The Gregorian calendar was quickly adopted by the predominantly Catholic countries (Spain, France, Poland, Portugal, most of Italy, etc.). In France, for example, Henry III was followed Sunday, December 9, 1582 by Monday, December 20, 1582. Protestant countries followed later and again after the Orthodox countries. In the British Empire , 2 September 1752 was followed on 14 September 1752. Between 1700 and 1712, the Sweden used a modified Julian calendar , and adopted the Gregorian calendar in 1753. The Russia used the Julian calendar until 1917, after the revolution and Greece until 1923. Both calendars continued to diverge during this period: in 1700 the difference increased to 11 days to 12 in 1800 and 13 in 1900, value it held until 2100.

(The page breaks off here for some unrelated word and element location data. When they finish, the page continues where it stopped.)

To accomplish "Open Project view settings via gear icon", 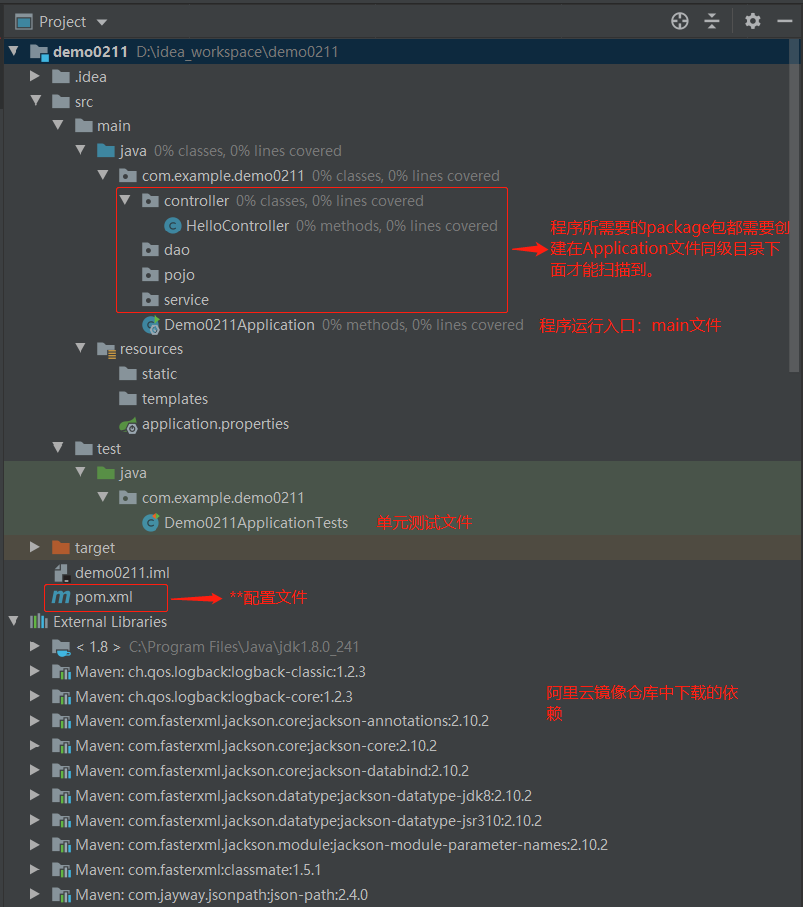I will pyautogui.click(x=752, y=20).
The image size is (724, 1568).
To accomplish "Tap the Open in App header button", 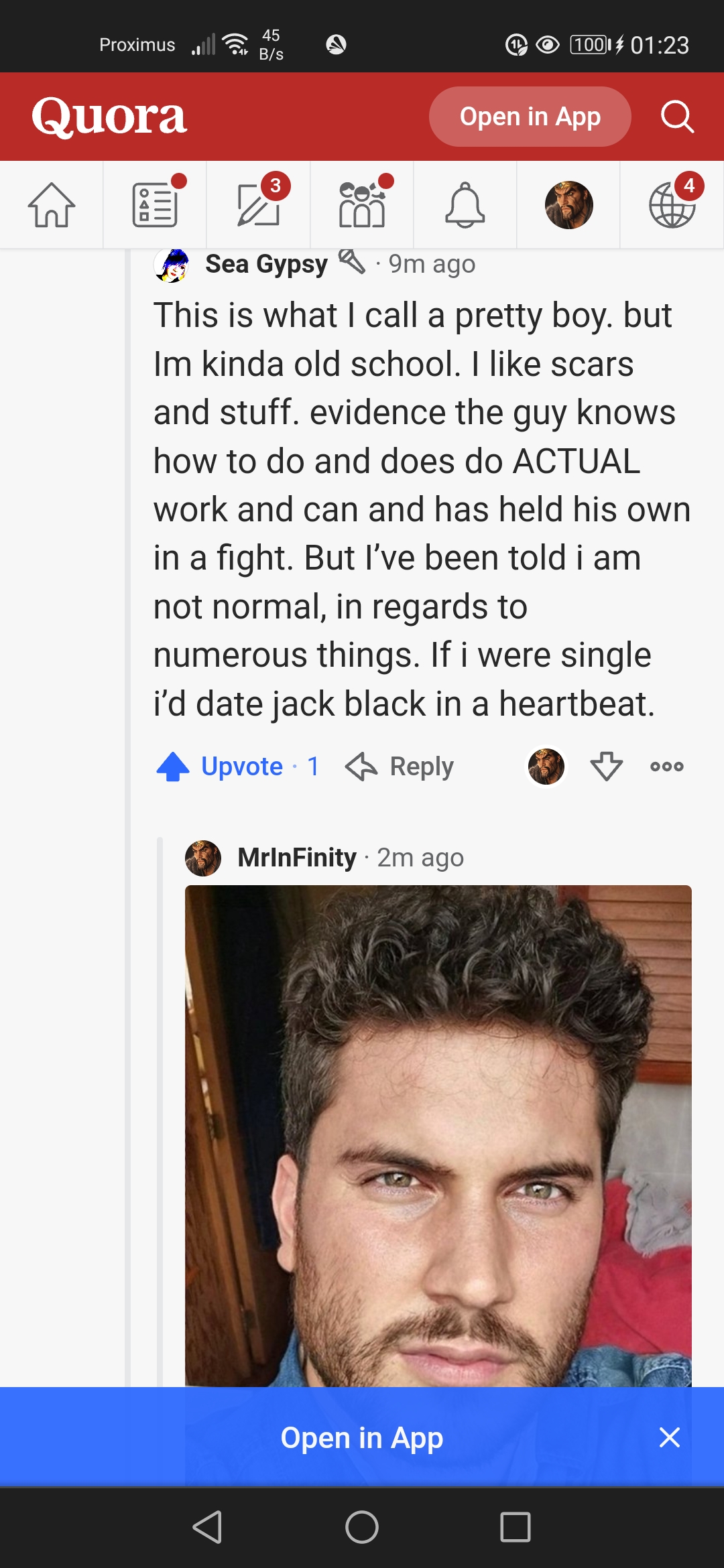I will tap(530, 117).
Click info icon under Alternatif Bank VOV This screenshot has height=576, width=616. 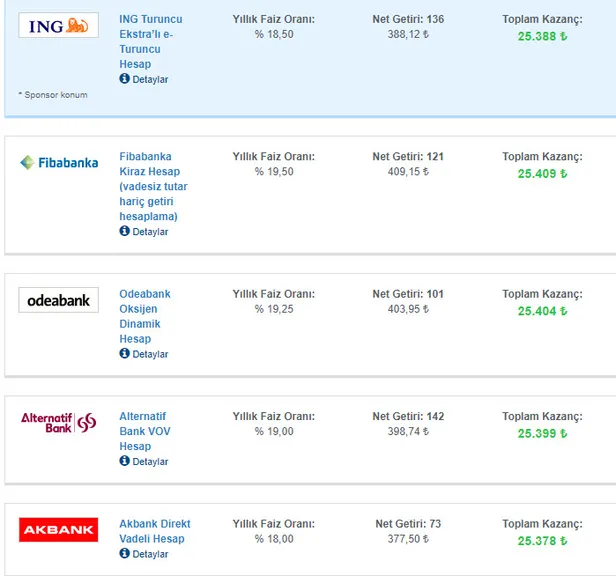(125, 461)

If all Orthodox countries (most in Eastern Europe and South-East) adopted the Gregorian calendar until 1927, this is not the case with their national churches. In May 1923, a synod in Istanbul proposed a revised Julian calendar, consisting of a solar part identical to the Gregorian calendar (and remained so until 2800) and a lunar part calculating the date of Easter by astronomical observation Jerusalem. All Orthodox churches refused the lunar part, almost all Orthodox churches continue to celebrate Easter today follows the Julian calendar (the Finnish Orthodox Church uses the Gregorian calendar). Part
Solar Revised Julian calendar was not accepted by some Orthodox churches, in the hope of a better dialogue with the Western Church: The Ecumenical Patriarchate of Constantinople , the patriarchs of Alexandria and Antioch, the Orthodox Churches of Greece , Cyprus, Romania , Poland, Bulgaria (in 1963) and America (some parishes of the latter still have the right to use the Julian calendar ). The Orthodox churches of Jerusalem , Russia, Macedonia , Serbia , Georgia and Ukraine still use the Julian calendar (as well as some churches schismatics old-calendar). They celebrate the Nativity for example December 25 Julian, ie January 7 Gregorian until 2100. Some western parishes of the Russian Orthodox Church celebrate the Nativity Dec. 25 Georgia, as well as those of the Bulgarian Orthodox Diocese America before and after the transfer in 1976 of the diocese of the Russian Orthodox Church outside borders to Church American Orthodox .

Current use:
Apart from some Orthodox churches, the Julian calendar is still used in North Africa, Berbers in . The Berber calendar is used for agricultural purposes. The first day of the year is currently 14 January in the Gregorian calendar.